Investors buckle up for a wild ride
In a year that’s featured a global pandemic and a tidal wave of liquidity from central banks, investors are bracing themselves for a risk they’ve ignored for most of 2020: Brexit.
The prospect of the UK and European Union reaching a trade agreement by an October deadline is looking less likely, with Britain saying this week it’s willing to walk away and break international law in the process. That risks the pound falling to a 35-year low, stocks that lag international peers, and bond yields turning negative for the first time amid bets on Bank of England interest-rate cuts, fund managers say.

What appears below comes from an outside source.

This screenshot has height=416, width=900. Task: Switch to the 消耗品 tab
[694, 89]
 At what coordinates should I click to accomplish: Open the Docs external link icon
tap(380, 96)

“If we have a big selloff in risk assets, and a bad Brexit outcome, then there’s no reason the pound couldn’t fall back through the March lows,” said Mike Riddell, a portfolio manager at Allianz Global Investors. That would mean a 12 per cent slump to around $1.14, the lowest since 1985.
The stalemate in discussions has already seen the pound suffer its longest losing streak since March when Covid-19 started to rip through the country, and has sent the yield on haven short-term bonds to record lows. Until recently, the risks associated with failed trade talks had been in the background, overshadowed by the economic fallout of the coronavirus. The pound, which has acted as a market barometer to Brexit since the 2016 referendum, had been rallying along with other currencies in Groupof-10 nations against the US dollar.
No-deal Odds
Complacency around Brexit prompted Riddell to add to a short pound position in recent months and use sterling as a risk-off hedge, mainly against the US dollar and the yen. Natwest Group has upped the chances of no deal to 40 per cent, a result it sees dragging sterling down to $1.20. Nomura International Plc sees the odds rising to 50 per cent over time. By contrast analysts ina Bloomberg survey expect only a mild drop in the currency to $1.30 by end-2020 and then gains next year.